Sunday, August 30, 2009

Butterfly Garden and the City Baywalk – Palawan Chronicles Part 6


Puerto Princesa is a city desperately balancing the onslaught of commercialization with the preservation of its clean-and-green status. The scale tips towards the latter, but I foresee a much different metropolis (if you can call it that) in the next 10 years. Modernization beckons.

After visiting Palawan Museum (see previous post), I was taken to the City Baywalk. The new park has generous space for strolling and biking. I was surprised to find the beautiful sprawl of the new city Baywalk, located just beside the port area. There are seahorse-shaped waiting sheds. But there’s hardly any store to buy your drinks from although some ambulant vendors roam around. The stretch of the sea wall provides a perfect place to sit back and observe the sail boats parked nearby.

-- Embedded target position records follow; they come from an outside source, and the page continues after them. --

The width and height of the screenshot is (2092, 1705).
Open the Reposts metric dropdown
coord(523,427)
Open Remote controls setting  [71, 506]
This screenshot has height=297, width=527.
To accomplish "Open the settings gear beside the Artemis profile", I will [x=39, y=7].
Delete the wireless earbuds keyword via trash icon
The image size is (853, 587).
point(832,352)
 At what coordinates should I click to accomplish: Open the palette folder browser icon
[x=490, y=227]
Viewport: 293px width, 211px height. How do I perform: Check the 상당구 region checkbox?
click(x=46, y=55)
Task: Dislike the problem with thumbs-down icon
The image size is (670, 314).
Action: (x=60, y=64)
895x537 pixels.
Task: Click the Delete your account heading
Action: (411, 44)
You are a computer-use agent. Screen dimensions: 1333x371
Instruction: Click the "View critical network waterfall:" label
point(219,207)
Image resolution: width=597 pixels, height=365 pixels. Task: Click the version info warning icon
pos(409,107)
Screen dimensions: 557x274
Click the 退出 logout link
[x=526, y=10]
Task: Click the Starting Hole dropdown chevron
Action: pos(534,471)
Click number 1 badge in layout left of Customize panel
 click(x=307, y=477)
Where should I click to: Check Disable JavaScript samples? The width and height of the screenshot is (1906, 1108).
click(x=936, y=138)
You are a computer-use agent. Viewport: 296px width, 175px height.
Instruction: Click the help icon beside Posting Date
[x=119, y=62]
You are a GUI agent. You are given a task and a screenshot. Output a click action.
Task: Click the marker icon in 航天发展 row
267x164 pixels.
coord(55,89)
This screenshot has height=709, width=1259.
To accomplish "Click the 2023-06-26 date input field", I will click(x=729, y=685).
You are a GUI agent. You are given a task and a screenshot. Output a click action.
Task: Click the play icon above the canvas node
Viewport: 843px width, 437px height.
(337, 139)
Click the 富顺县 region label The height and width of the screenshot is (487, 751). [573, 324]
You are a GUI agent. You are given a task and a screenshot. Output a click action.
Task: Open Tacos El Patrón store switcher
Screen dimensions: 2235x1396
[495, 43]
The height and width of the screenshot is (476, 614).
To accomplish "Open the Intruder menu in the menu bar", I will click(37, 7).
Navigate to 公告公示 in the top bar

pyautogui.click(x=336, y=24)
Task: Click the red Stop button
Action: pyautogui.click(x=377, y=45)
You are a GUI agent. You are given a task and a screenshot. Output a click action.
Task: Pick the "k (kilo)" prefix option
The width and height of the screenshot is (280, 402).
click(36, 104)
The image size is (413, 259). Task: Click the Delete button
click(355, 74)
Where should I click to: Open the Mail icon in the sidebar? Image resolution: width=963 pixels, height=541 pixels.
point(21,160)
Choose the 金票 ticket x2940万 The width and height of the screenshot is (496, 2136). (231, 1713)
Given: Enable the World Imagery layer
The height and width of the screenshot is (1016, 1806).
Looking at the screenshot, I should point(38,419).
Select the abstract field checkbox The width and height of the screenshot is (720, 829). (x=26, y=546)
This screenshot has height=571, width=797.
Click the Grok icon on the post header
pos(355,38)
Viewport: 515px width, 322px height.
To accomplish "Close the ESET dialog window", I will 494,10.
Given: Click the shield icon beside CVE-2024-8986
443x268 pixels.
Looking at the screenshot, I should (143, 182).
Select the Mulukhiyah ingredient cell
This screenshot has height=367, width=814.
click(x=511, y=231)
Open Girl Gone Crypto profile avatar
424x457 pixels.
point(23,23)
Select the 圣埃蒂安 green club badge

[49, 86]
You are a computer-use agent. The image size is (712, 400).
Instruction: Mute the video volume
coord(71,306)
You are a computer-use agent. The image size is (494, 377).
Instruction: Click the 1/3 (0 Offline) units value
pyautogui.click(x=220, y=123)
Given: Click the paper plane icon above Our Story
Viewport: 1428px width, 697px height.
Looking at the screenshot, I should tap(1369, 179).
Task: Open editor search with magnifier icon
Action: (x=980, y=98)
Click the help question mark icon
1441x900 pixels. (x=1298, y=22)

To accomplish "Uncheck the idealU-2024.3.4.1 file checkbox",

Unlike Manila’s Roxas Boulevard, the bay side is a safe and refreshing place to unwind. The still-blue waters that lap against the walls sparkle. You can sit back, enjoy the mild sun and feel the fresh sea breeze. An afternoon visit offers very few people milling around, but in the evening, the place transforms into a haven for lovers and friends lazily hanging around (unless it rains). This is obviously a welcome addition to the city’s limited hang-out areas.

I wanted to see the Baywalk at night so after my dinner at the superb Ka Lui’s, I took the tricycle (PhP10) to check it out. The multiple lighting provided a more dramatic effect, but since it was drizzling, there were very few people. It’s easy to hail a ride from the trikes that wait by the entrance of the park. Usual trike fare from and to the city center is PhP7 to 8, but usually becomes PhP10 ($0.14-0.20) at night, and is roughly a 7-minute ride.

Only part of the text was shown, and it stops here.